§ **To do**:
Would you transcribe the records below from the line with "Instruction: Click the 'Limit" to the line with "268x167 pixels.", ends included, exactly and with nothing more, leaving the pictures out?

§ **Records for the task**:
──────────────────────────────

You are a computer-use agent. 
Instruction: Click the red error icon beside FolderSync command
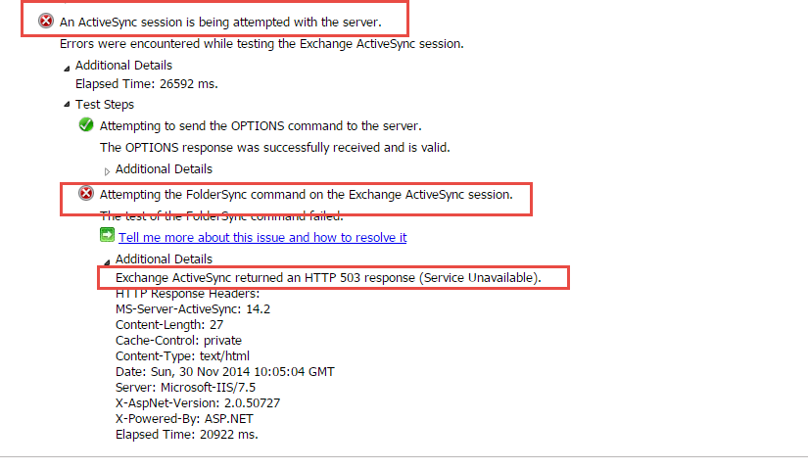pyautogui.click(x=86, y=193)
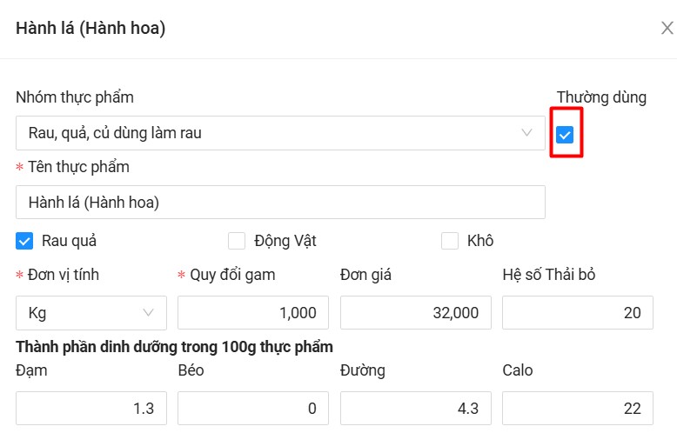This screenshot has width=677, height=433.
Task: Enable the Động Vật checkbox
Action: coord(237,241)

──────────────────────────────

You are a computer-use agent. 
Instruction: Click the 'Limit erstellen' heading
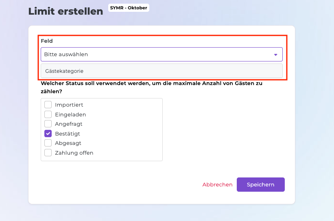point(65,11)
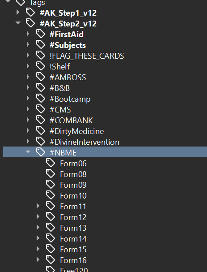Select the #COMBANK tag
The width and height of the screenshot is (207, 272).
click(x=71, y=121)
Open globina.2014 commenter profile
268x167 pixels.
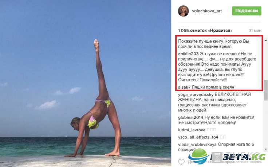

──────────────────────────────

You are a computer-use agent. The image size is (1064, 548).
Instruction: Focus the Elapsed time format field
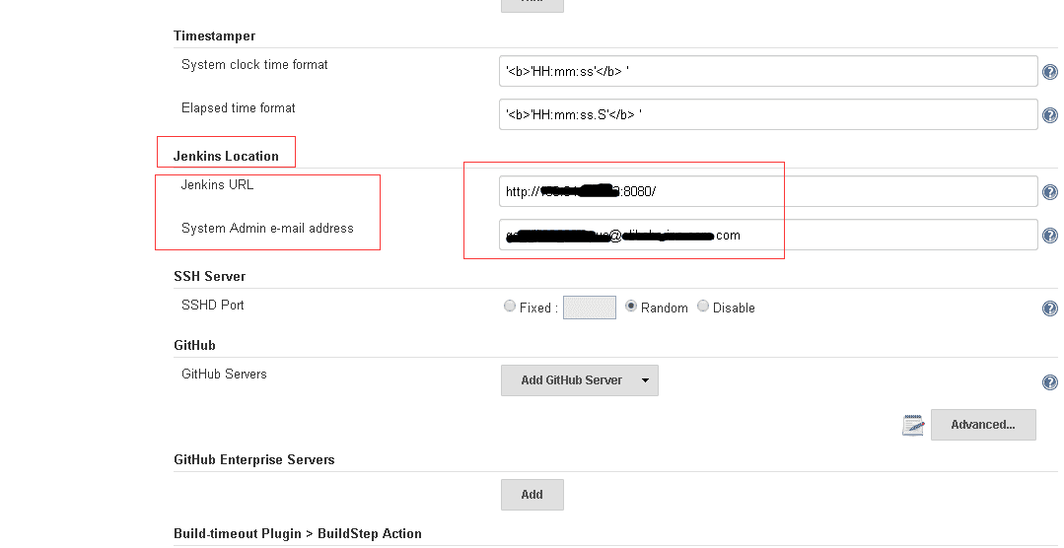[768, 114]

──────────────────────────────

§ **Written answer**:
Instruction: Click the 'Limit erstellen' heading
point(65,11)
Select the #COMBANK tag
The width and height of the screenshot is (207, 272).
click(x=71, y=121)
Open globina.2014 commenter profile
268x167 pixels.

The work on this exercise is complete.